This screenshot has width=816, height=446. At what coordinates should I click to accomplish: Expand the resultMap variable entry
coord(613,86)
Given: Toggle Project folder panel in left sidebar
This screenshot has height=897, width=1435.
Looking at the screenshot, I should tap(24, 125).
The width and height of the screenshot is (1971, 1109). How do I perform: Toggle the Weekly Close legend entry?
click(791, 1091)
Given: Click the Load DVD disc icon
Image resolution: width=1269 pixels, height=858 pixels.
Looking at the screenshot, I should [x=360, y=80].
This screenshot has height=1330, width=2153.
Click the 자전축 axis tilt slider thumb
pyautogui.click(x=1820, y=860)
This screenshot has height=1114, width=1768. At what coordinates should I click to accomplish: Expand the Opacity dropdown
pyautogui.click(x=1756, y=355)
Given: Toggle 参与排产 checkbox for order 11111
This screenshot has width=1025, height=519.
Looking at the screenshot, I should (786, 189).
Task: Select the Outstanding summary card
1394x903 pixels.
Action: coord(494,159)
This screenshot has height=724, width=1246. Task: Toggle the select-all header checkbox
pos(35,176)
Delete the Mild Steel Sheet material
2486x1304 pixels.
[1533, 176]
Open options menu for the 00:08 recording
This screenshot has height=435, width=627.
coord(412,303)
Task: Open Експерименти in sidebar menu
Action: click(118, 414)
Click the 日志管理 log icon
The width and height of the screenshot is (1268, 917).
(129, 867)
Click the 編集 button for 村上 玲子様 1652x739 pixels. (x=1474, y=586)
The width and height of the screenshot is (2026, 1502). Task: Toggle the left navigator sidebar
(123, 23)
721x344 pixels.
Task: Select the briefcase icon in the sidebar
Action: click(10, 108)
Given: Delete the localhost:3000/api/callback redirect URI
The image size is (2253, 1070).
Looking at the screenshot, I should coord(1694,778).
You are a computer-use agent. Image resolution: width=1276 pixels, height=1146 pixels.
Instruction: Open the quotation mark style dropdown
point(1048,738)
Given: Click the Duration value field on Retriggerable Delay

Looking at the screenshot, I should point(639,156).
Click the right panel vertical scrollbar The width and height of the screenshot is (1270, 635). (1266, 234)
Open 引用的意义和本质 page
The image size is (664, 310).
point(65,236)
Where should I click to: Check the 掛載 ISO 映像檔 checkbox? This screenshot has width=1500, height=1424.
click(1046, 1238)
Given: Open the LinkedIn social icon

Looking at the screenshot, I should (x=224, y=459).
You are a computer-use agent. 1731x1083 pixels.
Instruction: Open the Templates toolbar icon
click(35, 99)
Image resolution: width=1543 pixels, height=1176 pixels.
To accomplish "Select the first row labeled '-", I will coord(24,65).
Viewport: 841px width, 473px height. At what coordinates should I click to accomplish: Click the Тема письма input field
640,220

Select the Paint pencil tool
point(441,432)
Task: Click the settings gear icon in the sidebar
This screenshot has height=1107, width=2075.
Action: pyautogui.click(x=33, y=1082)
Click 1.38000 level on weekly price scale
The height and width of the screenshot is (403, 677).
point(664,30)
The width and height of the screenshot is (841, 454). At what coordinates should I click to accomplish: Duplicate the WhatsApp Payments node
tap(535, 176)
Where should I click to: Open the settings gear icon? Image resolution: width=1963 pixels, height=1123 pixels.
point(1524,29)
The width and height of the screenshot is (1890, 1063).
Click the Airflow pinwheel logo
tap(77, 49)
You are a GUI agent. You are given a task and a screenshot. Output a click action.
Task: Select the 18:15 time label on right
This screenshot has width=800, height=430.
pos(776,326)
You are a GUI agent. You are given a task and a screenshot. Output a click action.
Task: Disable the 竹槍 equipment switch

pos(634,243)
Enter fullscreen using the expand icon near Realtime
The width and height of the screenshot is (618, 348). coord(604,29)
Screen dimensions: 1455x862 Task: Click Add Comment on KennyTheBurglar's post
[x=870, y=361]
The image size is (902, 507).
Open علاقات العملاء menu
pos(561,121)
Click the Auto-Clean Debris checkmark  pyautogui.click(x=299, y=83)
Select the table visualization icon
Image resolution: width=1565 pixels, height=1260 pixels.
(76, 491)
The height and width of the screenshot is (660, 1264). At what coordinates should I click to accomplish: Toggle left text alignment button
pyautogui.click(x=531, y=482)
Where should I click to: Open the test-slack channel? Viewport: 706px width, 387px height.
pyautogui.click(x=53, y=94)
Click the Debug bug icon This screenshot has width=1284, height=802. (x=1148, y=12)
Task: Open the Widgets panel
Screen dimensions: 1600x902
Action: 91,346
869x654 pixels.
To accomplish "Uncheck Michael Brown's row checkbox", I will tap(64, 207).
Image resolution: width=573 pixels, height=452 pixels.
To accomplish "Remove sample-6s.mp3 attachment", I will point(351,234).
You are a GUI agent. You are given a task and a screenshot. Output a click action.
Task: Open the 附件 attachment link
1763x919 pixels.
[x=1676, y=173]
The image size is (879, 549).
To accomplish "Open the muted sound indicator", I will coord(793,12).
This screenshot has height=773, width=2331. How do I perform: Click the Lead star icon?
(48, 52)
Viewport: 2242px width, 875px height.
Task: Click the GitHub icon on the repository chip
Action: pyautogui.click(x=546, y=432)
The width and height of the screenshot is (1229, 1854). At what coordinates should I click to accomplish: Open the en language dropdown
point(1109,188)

···

=== Task item ===
Write out each line of the data that holds the string "computer".

=== Response area ===
You are a computer-use agent. Image resolution: width=1276 pixels, height=1146 pixels.
You are a computer-use agent. 1731x1083 pixels.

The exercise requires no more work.